Go through the material and pull out every line with the string "screenshot" in it.

[Information supplied — start]

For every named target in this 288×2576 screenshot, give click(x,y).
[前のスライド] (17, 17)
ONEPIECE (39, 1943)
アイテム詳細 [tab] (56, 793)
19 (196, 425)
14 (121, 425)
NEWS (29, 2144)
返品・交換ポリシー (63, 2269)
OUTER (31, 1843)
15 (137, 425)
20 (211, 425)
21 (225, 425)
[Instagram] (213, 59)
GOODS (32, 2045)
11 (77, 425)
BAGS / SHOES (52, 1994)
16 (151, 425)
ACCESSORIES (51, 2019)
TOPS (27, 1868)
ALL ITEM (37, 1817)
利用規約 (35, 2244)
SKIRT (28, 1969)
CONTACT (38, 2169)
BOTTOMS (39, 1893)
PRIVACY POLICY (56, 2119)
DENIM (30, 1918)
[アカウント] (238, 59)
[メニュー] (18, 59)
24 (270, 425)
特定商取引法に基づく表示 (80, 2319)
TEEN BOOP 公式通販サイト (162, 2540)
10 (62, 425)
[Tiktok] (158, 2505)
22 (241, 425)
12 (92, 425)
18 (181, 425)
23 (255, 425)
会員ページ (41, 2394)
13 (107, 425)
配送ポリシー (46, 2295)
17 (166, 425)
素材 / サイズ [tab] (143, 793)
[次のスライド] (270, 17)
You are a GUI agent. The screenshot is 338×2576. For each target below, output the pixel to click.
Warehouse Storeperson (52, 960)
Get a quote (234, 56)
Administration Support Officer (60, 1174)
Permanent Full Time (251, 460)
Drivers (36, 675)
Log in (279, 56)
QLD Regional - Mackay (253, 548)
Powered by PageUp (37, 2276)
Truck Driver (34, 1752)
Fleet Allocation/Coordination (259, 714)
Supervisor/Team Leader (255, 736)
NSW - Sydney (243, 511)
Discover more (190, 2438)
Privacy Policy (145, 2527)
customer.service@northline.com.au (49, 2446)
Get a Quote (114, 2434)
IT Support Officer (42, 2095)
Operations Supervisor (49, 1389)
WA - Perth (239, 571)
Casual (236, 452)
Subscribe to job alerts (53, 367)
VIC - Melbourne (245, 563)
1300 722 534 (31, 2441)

[Information supplied — finish]

Response area ->
For every named target in this 288×2576 screenshot, give click(x,y).
You are a GUI agent. The screenshot is 338×2576. For each target below, output the pixel to click.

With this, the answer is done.